I love learning things, but I sometimes have trouble remembering that I love learning things, so when traveling, if I am not in a superbly energetic mood, any simple challenge will defeat me, even something like learning to use the pretty simple public transport system of Ghent, Belgium, for which there are plentiful english instructions. In the wrong mood, any opportunity (and solo travel is nothing if not pure, unadulterated opportunity) brings to mind all that can go wrong, or rather a general feeling that all will go wrong.

Instead of taking the tram, I began to walk aimlessly about the touristy train station neighborhood before realizing that I was indulging my own stupidity and needed instead to force myself to take the tram into town. This was as easy to figure out as it sounds, and immediately I was in a much better mood. Two girls had dropped a backpack with a champagne bottle in it, and were pouring champagne out of their wallets and shaking it off their scarves, which was immensely fun to watch. Next, Gent was gorgeous. The center of Ghend is medieval, like the notoriously picturesque Brugge, and it is just as lovely, if you pretend not to see the pizza hut.
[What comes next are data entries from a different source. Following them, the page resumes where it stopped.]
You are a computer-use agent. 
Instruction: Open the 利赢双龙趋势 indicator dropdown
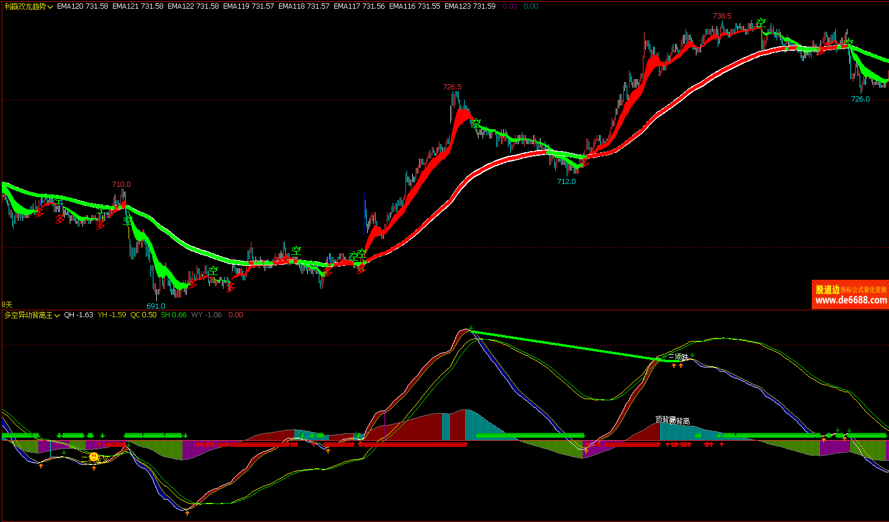(x=51, y=6)
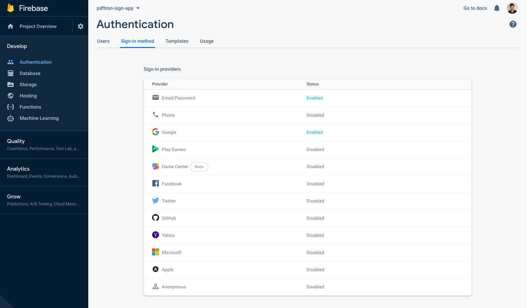This screenshot has height=308, width=527.
Task: Click the GitHub provider icon
Action: [x=156, y=218]
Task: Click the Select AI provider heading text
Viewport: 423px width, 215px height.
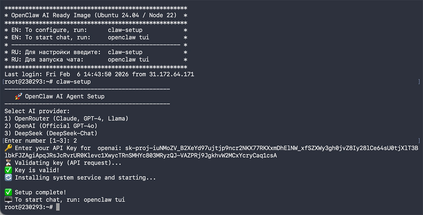Action: (x=37, y=111)
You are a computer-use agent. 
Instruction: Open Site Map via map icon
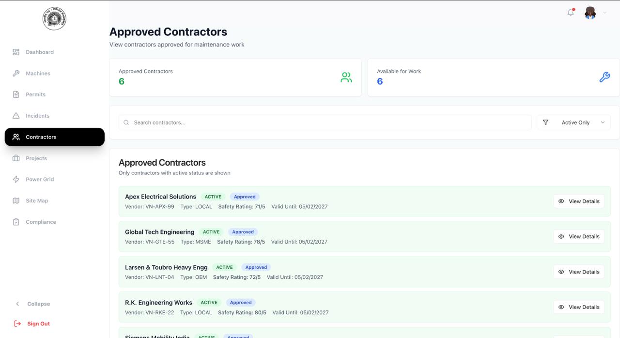point(16,200)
I had a rapturous experience eating (and drinking a westmalle dubbel from the tap!) alone in a nice restaurant I’d treated myself to after walking around for about an hour. (I am incapable of doing anything in a new city without walking around gawking for at least an hour, usually more.) I vowed never again to feel pity for those eating alone in restaurants.
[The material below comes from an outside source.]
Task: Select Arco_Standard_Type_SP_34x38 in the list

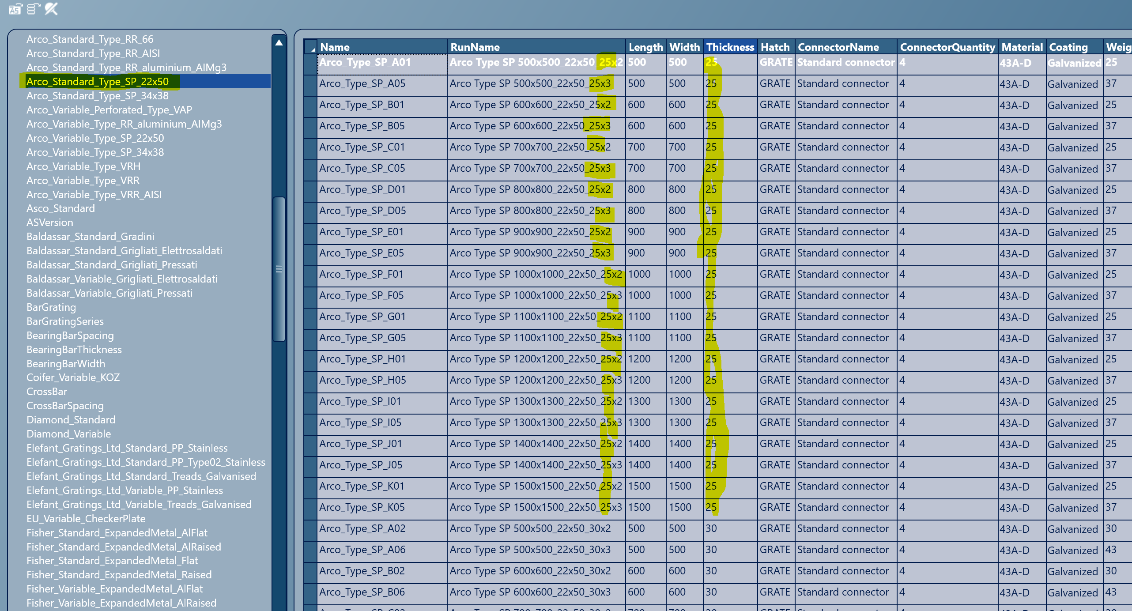Action: (97, 96)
After this I wandered into the Hot Club Of Gend, tucked away behind a long, dank alleyway, and drank a Delirium Tremens (again from the tap! Belgium!) whilst listening to a surprisingly tasteful rendition of Nick Drake’s River Man on bass flute. The place was dark and warm and decorated with de-strung violins and, surprisingly, packed with young folk. I was so impressed I decided to accidentally leave my right glove on the floor when I departed tipsily for Brugge. Now it, along with my fork, belongs to the masses.
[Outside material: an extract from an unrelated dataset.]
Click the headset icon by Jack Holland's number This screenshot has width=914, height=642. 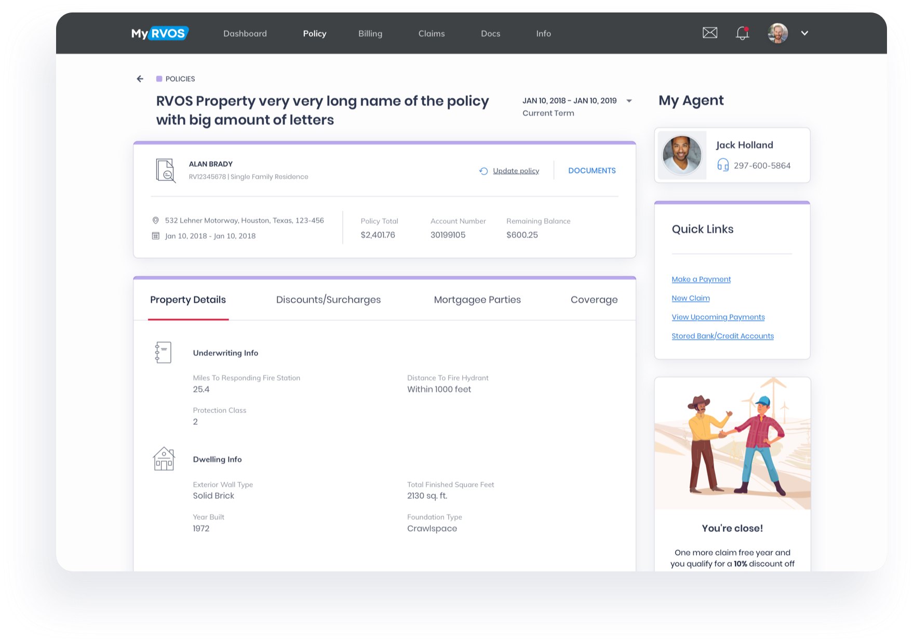coord(722,165)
Brugge was next, and it is quite breathtaking. I won’t waste too many words on that, though. Trying to describe beautiful landscapes in words seems to me about as futile as trying to photograph them on a cheap digital camera, or to borrow a phrase from Monk, dancing about architecture. Let it suffice to say that on my second day there, when I turned corner after corner to find yet another shockingly picturesque canal and more gorgeous, ancient housing, I started to feel like Brugge was rubbing my face in it a bit. Ok man, I get it, you are a beautiful city. Jeez. I wandered aimlessly into town at around 10:15 PM (I’d looked up hostels but had no idea how to get to them) and happened to stumble upon an open one at quarter to eleven, after finding one or two closed. The woman behind the desk seemed impressed by my free-wheeling, non-reservation-having self, which hadn’t seemed to me at all impressive. This in turn made me feel like a badass. Traveling for me is an odd balance between my obsession with planning and my obsession with not being told what to do. Even making train/hotel reservations for a certain day is the travel equivalent of someone bossing me around, even if that someone is me from two days ago.

After briefly chatting with an older canadian man (rule of thumb: avoid older people at hostels. other rule of thumb: avoid anyone who calls you a “yank”) and some vacationing young professionals from western Germany, I managed to sleep through most of the night in a room with 4 other young human beings, except for the 45 minutes where some drunken idiot got locked out of his room and decided to pound on the door as hard as possible and scream at the top of his lungs. God damn kids.